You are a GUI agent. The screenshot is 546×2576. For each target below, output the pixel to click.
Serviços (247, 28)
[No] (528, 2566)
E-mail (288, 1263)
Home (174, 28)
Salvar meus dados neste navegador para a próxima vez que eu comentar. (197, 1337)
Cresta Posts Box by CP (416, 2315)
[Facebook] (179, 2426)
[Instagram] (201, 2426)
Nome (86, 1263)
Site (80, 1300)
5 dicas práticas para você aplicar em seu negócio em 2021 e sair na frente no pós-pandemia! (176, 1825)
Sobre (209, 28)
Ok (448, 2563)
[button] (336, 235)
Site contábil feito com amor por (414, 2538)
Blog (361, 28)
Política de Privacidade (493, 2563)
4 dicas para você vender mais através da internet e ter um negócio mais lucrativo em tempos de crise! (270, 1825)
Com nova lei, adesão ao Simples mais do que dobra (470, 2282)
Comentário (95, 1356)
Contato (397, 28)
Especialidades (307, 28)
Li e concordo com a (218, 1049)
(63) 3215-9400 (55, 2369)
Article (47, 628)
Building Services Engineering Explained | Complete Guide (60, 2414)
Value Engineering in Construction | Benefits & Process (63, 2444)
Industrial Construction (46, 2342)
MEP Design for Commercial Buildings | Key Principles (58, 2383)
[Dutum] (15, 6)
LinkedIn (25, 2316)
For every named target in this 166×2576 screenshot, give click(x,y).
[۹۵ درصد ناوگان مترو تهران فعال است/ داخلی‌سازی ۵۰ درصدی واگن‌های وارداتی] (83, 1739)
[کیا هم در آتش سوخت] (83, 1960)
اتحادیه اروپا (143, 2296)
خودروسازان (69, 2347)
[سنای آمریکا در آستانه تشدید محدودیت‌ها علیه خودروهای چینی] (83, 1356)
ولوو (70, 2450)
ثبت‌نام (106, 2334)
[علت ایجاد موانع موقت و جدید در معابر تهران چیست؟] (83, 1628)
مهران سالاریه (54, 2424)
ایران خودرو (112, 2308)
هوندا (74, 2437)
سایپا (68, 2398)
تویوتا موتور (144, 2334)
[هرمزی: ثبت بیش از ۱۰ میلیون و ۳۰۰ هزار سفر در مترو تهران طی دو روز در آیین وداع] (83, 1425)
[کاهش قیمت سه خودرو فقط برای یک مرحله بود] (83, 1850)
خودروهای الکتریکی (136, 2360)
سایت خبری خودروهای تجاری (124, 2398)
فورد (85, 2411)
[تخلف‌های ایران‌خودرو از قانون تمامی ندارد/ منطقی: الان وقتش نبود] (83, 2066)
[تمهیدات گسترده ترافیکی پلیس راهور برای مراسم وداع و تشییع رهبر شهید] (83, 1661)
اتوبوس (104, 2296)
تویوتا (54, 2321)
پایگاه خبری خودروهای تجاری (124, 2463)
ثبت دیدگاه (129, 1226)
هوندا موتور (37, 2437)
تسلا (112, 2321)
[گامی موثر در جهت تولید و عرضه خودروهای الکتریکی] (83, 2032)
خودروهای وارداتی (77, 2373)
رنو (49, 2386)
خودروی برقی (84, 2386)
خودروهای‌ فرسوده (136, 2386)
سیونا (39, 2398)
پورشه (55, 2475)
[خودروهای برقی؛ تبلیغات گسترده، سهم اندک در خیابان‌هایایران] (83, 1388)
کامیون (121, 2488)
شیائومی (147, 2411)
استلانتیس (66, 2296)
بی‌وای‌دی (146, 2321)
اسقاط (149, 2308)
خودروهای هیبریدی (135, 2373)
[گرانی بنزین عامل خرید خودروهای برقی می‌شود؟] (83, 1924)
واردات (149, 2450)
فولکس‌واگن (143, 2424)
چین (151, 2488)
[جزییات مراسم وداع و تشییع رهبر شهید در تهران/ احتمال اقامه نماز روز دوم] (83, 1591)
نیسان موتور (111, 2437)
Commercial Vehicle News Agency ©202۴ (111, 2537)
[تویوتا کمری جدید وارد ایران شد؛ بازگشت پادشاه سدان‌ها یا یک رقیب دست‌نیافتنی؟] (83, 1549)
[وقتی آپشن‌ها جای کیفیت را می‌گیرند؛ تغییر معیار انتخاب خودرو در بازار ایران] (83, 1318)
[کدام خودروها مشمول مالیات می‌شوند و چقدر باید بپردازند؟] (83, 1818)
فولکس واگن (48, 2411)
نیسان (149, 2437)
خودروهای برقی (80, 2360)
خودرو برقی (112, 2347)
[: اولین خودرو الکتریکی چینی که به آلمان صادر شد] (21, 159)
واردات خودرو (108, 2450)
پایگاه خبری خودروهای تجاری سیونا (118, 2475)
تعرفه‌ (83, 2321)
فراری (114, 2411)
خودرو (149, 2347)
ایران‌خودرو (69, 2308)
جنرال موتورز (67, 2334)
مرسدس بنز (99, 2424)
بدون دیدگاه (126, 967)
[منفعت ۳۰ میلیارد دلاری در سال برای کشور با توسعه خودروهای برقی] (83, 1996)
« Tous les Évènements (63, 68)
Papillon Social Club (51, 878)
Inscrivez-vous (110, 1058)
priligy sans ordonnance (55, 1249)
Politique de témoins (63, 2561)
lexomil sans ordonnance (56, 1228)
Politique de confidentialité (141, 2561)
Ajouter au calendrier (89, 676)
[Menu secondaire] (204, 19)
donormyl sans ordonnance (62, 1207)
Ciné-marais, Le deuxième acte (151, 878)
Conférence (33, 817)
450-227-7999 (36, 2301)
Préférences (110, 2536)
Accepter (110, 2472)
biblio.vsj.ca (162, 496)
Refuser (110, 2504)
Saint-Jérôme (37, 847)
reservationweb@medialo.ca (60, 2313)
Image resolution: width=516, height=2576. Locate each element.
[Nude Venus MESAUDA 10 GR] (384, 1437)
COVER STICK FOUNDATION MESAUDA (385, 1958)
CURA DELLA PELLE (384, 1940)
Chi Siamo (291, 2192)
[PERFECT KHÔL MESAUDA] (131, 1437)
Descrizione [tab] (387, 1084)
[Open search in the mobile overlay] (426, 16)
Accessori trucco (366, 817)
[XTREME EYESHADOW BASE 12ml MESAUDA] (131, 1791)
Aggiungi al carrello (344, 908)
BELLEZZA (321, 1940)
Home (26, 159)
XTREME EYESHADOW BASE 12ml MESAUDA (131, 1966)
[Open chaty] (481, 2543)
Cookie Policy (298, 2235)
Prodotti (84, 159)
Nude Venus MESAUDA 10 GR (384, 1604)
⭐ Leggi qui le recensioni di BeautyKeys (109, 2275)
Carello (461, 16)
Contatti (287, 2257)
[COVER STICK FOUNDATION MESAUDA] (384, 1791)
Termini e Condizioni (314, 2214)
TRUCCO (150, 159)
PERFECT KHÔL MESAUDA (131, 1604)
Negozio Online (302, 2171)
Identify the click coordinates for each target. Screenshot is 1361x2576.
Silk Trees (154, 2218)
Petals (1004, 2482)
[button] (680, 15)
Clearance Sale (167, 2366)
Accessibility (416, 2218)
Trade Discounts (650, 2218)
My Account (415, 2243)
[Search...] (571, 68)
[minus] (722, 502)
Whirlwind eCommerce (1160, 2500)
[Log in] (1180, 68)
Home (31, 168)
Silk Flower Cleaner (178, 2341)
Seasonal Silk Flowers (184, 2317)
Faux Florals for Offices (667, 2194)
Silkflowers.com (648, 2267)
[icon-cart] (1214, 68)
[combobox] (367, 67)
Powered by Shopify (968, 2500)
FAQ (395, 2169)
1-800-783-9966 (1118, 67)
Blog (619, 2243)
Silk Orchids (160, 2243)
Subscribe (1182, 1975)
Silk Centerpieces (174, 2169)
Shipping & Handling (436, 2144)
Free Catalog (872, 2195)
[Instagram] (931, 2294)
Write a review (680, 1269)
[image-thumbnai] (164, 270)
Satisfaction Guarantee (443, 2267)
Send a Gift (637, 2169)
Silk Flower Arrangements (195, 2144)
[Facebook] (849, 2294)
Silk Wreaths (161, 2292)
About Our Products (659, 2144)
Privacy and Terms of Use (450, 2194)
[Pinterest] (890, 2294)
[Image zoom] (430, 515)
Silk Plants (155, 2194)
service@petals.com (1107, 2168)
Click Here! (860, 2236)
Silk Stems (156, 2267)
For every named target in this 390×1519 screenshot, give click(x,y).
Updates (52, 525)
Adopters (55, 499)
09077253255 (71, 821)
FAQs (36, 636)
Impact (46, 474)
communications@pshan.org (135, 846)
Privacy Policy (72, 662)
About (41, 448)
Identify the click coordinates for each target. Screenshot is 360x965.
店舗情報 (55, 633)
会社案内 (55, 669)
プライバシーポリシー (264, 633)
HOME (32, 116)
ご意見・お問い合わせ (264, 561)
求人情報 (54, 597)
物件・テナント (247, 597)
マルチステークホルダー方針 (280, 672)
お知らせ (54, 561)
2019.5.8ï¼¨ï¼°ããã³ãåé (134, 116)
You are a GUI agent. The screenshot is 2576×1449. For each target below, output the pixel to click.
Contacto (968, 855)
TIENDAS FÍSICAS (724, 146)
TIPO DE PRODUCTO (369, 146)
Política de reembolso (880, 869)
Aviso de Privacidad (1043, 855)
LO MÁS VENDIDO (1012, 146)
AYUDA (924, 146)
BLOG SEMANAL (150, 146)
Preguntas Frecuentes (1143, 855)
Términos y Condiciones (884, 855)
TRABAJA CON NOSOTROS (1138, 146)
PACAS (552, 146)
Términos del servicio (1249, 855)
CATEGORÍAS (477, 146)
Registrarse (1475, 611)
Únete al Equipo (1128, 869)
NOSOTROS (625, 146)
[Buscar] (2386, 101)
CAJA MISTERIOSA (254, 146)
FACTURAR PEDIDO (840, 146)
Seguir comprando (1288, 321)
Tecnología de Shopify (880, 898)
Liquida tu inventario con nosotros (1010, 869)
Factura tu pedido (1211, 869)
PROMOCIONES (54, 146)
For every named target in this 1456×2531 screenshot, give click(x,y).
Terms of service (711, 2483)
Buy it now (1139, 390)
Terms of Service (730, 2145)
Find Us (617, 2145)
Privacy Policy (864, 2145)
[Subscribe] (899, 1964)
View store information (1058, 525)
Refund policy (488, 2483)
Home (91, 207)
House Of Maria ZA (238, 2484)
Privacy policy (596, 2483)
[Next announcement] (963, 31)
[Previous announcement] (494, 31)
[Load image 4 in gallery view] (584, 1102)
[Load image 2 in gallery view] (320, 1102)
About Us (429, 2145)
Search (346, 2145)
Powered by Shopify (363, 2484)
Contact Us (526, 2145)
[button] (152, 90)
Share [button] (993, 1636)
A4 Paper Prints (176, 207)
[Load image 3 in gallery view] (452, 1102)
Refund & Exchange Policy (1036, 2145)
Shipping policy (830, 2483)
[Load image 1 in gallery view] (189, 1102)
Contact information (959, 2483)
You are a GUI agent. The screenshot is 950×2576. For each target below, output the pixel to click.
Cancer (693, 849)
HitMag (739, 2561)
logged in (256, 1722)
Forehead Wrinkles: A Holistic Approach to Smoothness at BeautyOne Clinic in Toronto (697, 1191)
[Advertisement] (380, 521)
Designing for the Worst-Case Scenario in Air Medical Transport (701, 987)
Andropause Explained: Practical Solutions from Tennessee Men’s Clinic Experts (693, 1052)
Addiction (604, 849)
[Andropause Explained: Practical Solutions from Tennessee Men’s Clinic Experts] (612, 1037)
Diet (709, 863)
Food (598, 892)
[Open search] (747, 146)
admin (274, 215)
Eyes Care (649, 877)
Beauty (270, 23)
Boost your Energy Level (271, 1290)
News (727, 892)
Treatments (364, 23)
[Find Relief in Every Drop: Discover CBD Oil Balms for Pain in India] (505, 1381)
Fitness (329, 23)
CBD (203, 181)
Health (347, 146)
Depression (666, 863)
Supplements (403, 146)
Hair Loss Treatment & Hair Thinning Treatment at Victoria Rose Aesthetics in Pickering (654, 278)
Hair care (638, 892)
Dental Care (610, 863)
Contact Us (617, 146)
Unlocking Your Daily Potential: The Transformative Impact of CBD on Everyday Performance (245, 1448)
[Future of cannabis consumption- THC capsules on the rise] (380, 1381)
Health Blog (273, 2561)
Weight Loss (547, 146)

-- -- --

▸ Task directions: The answer must consist solely of the lines from the first line of the data to the line holding "Industrial Construction (46, 2342)", each given again exactly.

▸ Output of the task:
You are a GUI agent. The screenshot is 546×2576. For each target below, output the pixel to click.
Serviços (247, 28)
[No] (528, 2566)
E-mail (288, 1263)
Home (174, 28)
Salvar meus dados neste navegador para a próxima vez que eu comentar. (197, 1337)
Cresta Posts Box by CP (416, 2315)
[Facebook] (179, 2426)
[Instagram] (201, 2426)
Nome (86, 1263)
Site (80, 1300)
5 dicas práticas para você aplicar em seu negócio em 2021 e sair na frente no pós-pandemia! (176, 1825)
Sobre (209, 28)
Ok (448, 2563)
[button] (336, 235)
Site contábil feito com amor por (414, 2538)
Blog (361, 28)
Política de Privacidade (493, 2563)
4 dicas para você vender mais através da internet e ter um negócio mais lucrativo em tempos de crise! (270, 1825)
Com nova lei, adesão ao Simples mais do que dobra (470, 2282)
Comentário (95, 1356)
Contato (397, 28)
Especialidades (307, 28)
Li e concordo com a (218, 1049)
(63) 3215-9400 (55, 2369)
Article (47, 628)
Building Services Engineering Explained | Complete Guide (60, 2414)
Value Engineering in Construction | Benefits & Process (63, 2444)
Industrial Construction (46, 2342)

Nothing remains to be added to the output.